SOURCE RECORDS START

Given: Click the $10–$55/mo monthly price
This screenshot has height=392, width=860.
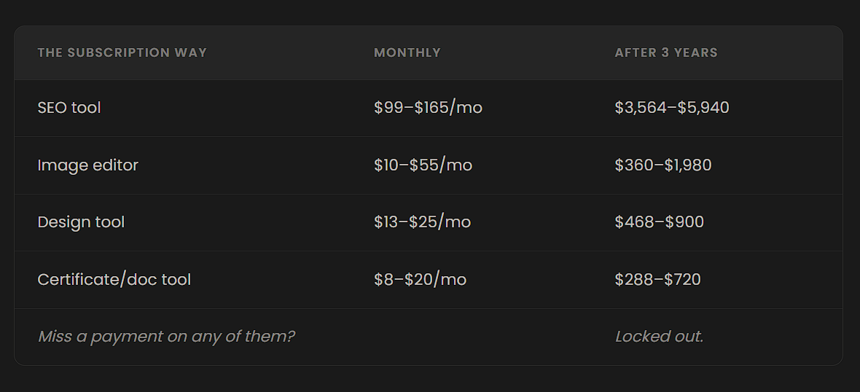Looking at the screenshot, I should [x=423, y=165].
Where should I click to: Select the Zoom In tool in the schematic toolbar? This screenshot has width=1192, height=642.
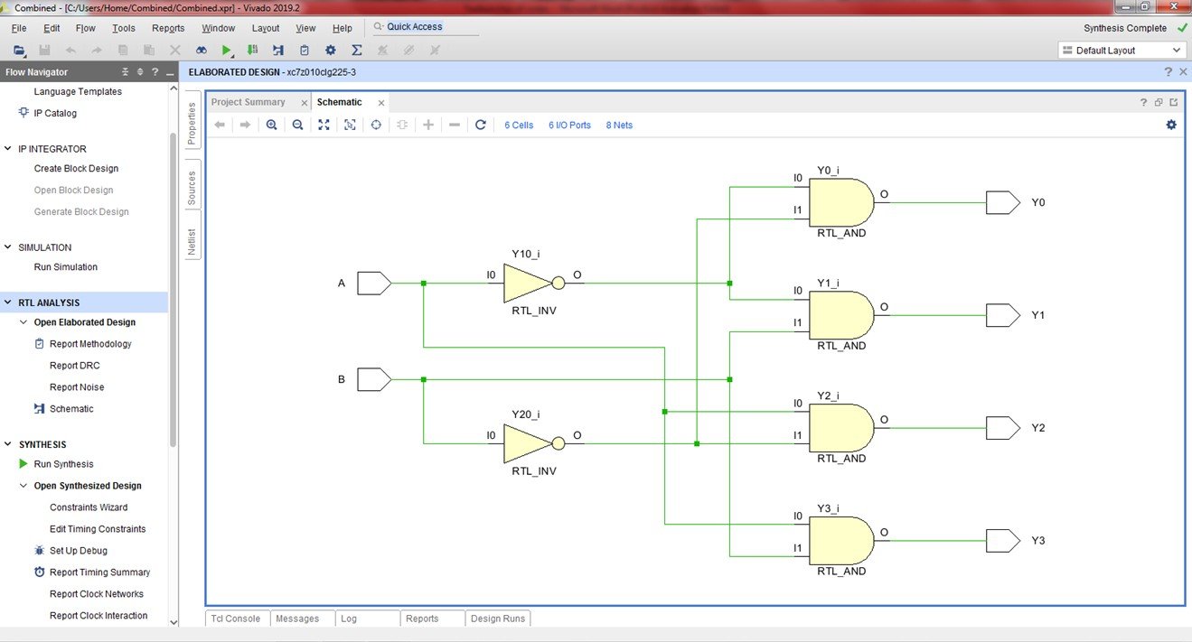pos(272,125)
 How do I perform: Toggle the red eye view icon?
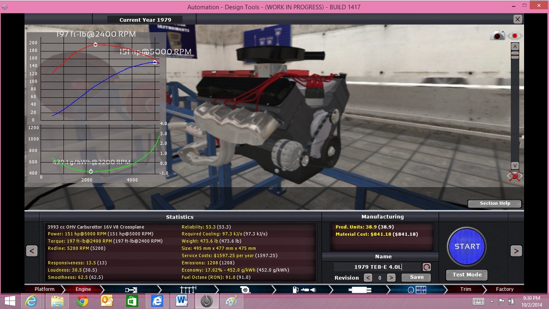(514, 36)
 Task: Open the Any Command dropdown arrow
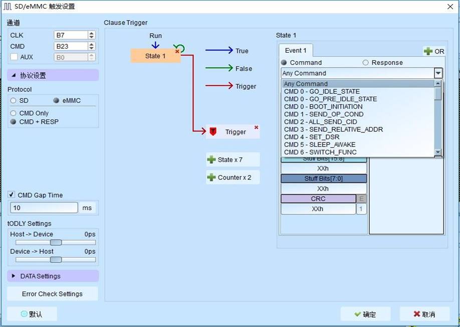(x=438, y=73)
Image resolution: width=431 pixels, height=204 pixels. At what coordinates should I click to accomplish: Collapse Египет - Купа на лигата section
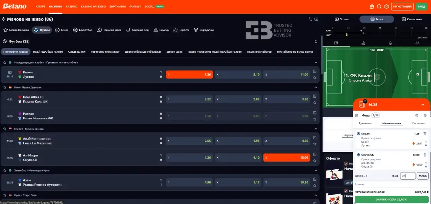[x=315, y=129]
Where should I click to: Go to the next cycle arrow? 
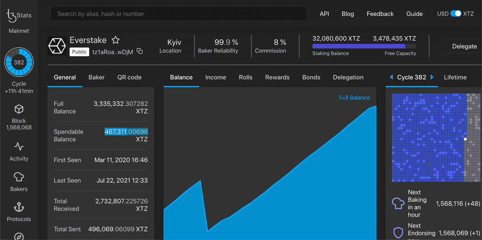point(432,77)
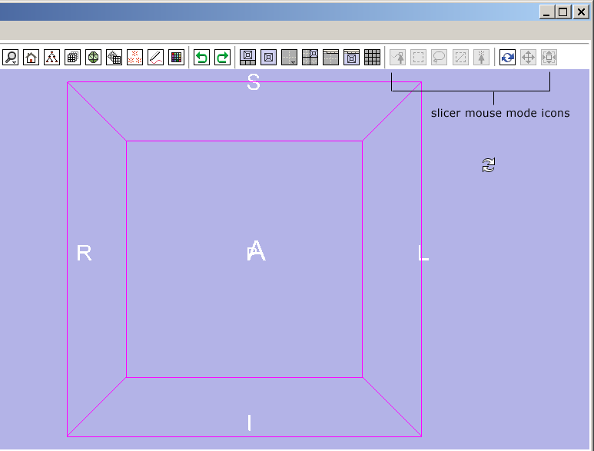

SOURCE RECORDS END

## PROBLEM
Pictures do not go in the copy; print every entry exactly as it stands.

## SOLUTION
Given: Click the $10–$55/mo monthly price
This screenshot has height=392, width=860.
Looking at the screenshot, I should [x=423, y=165].
Where should I click to: Select the Zoom In tool in the schematic toolbar? This screenshot has width=1192, height=642.
pos(272,125)
 How do I perform: Toggle the red eye view icon?
(514, 36)
 Task: Open the Any Command dropdown arrow
(x=438, y=73)
Image resolution: width=431 pixels, height=204 pixels. At what coordinates should I click to accomplish: Collapse Египет - Купа на лигата section
[x=315, y=129]
Where should I click to: Go to the next cycle arrow? 
point(432,77)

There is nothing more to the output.